Turkey offers incentives for working mothers in a bid to boost employment as some women opt to quit jobs to raise children. It also plans to expand incentive programs. Yet, the statistics show that the proportion of women in the labor force was 28.7%, according to data from 2019 cited in the bulletin. The highest women’s employment rate was in the Black Sea region, namely in the provinces of Trabzon, Ordu, Giresun, Rize, Artvin and Gümüşhane, at 38.6% and lowest was in small provinces of southeastern and eastern Turkey, including Mardin, Batman, Şırnak and Siirt. The Black Sea region is far from industrial hubs in the west and although TurkStat did not provide the employment fields, the region’s main income is from agricultural production, particularly tea and hazelnut cultivation. The ongoing COVID-19 pandemic has also had an impact on women’s employment.
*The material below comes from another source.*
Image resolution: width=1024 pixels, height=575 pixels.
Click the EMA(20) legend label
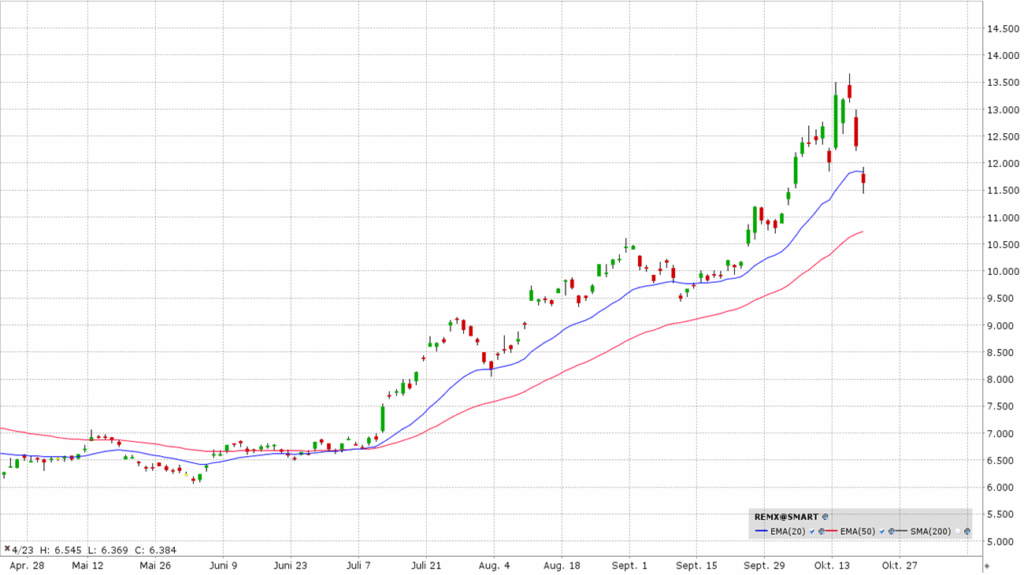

As for the employment of working mothers, statistics show the rate of women with children under the age of 3 and in the labor force was 26.7%. Women’s working life or the period that a person is expected to be active in the labor market throughout her life increased 2.4 years in the past seven years, according to TurkStat, roughly 19 years in total.
In one field, though, women fared better than men. Life expectancy is 81.3 years for women, while it is 75.9 years for men. Yet, obesity is more prevalent among women. Women’s daily smoking rate, however, was lower compared to men, at only 14.9%. Yet, cardiovascular diseases are still the No. 1 cause of death for women.
Women also achieved progress in diplomacy and politics. The proportion of female ambassadors, for instance, rose to 25%, from only 9.4% in 2007. The number of female lawmakers also stands at 101, with the proportion of female lawmakers rising to 17.3% from 9.1% in 2007.